Il Primo Ministro lancia un avvertimento: l'alluvione potrebbe durare dalle due alle quattro settimane
Cresce il panico a Bangkok, in cui le acque che stanno sommergendo la città hanno costretto il secondo aeroporto a chiudere: il primo ministro Yingluck Shinawatra ha annunciato oggi che l'allagamento potrebbe durare dalle due alle quattro settimane.
La situazione potrebbe peggiorare ulteriormente in quanto i muri protettivi innalzati nei giorni scorsi potrebbero non reggere, causando un allagamento totale anche delle parti interne della città. Shinawatra si è detta "al 50% sicura che le barriere reggeranno", smentendo la dichiarazione di ieri sera secondo la quale un'inondazione del centro di Bangkok sarebbe stata "molto probabile".

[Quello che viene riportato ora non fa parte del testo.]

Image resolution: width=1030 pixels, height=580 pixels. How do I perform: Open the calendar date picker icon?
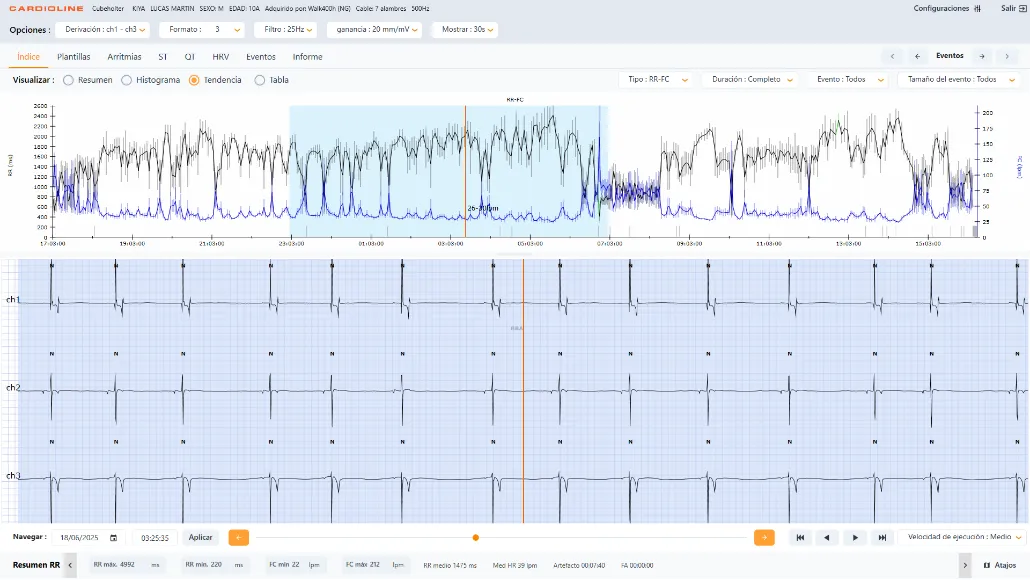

La crisi è stata intensificata anche per colpa delle informazioni contrastanti che sono state fornite dalle autorità locali e nazionali, che hanno confuso ulteriormente i 12 milioni di abitanti di Bangkok che ogni giorno temono che le acque possano distruggere la loro città.
Nel frattempo, tutti i supermercati della città sono a corto di viveri in quanto l'intera popolazione ha cercato di accaparrare quanto più possibile prima del probabile disastro: il problema principale riguarda una carenza di acqua potabile.